The machines that brought Multics to life
Multics first ran on the GE-645, a special variant of the GE-600 series with support for segmented and paged virtual memory. The first system reached MIT in January 1967, and in October 1969 it opened for general use within the institute.
The catch was that the GE-645 had no hardware support for some of Multics’ most advanced ideas, such as protection rings. They had to be emulated in software, and that ate into performance. Things got much better with the Honeywell 6180, available from 1973, the first machine with the power and the hardware Multics needed, native security rings included. Honeywell had absorbed General Electric’s computer business, and active development of the system continued until 1985.

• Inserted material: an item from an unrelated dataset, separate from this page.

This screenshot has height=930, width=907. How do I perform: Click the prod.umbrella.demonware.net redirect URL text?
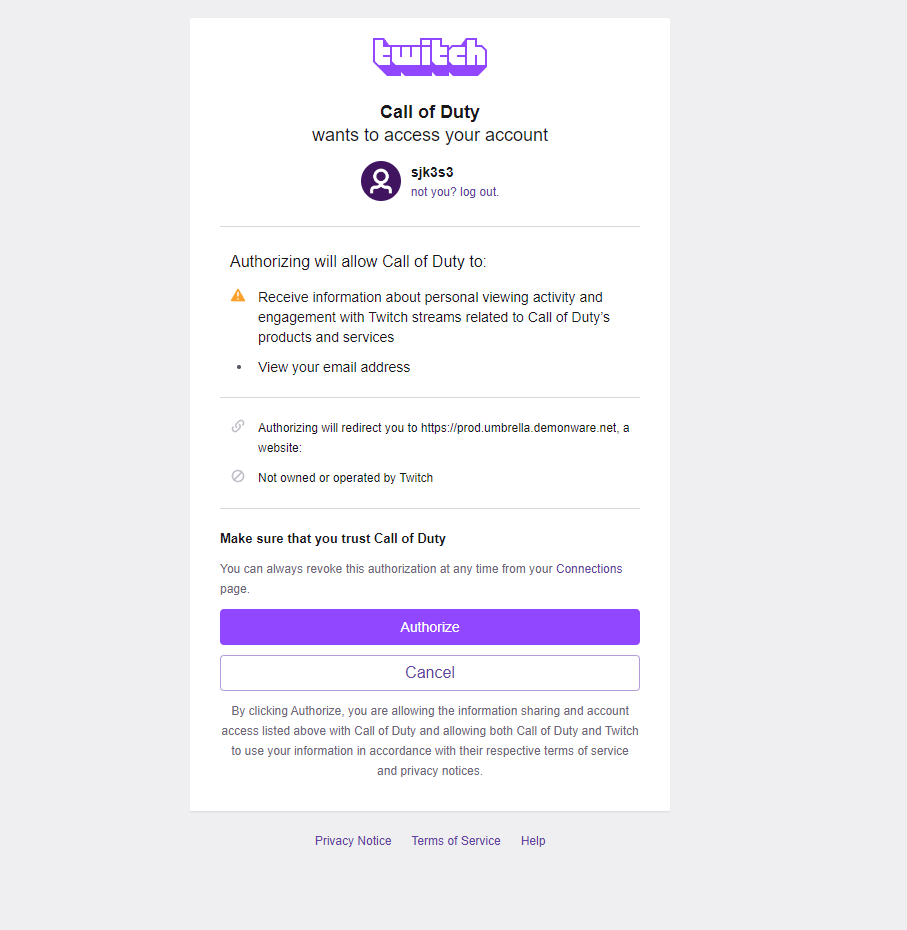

Ideas decades ahead of their time
What’s astonishing about Multics is how many things we now take for granted were born or popularized there: a hierarchical file system with tree-structured directories, virtual memory with single-level storage, dynamic linking, security through protection rings, and the ability to reconfigure the system on the fly, without shutting it down.
It was also one of the first operating systems written in a high-level language, PL/I, rather than assembly. That bet on portability and readable code pointed straight at what Unix would later do with C. Anyone working today with systems like Linux, FreeBSD or Solaris is unknowingly using ideas that Multics helped define.
The birth of Unix
This is where the most famous part of the story begins. Bell Labs withdrew from the project in 1969, having seen that Multics would not deliver a working system any time soon: too large, too complex, too expensive. But some of the engineers who had worked on it, among them Ken Thompson and Dennis Ritchie, did not walk away unmoved.
Frustrated but full of ideas, they set out to build a far smaller, simpler system that would fix what they saw as the excesses of Multics. The result was Unix, whose name was in fact a tongue-in-cheek dig at Multics. The influence shows even in the vocabulary: many command names and the very structure of the directory tree drew straight from that experience. From Unix would later descend macOS, the BSD systems and, along a different but parallel path, Linux.
Curiosities few people know
Multics boasts several records. In 1985 it became the first operating system certified at B2 security level under the TCSEC criteria of the National Computer Security Center, a division of the NSA. For its era, one of the most secure systems in the world.
Its longevity stands out too: the last known installation running on Honeywell hardware was shut down on October 30, 2000, at the Canadian Department of National Defence in Halifax. And that wasn’t quite the end: in 2006 the company Bull released the source code of several MR versions (from MR10.2 to MR12.5), which lets enthusiasts study and run it today in emulators. The grandfather of Unix is, in its own way, still very much alive.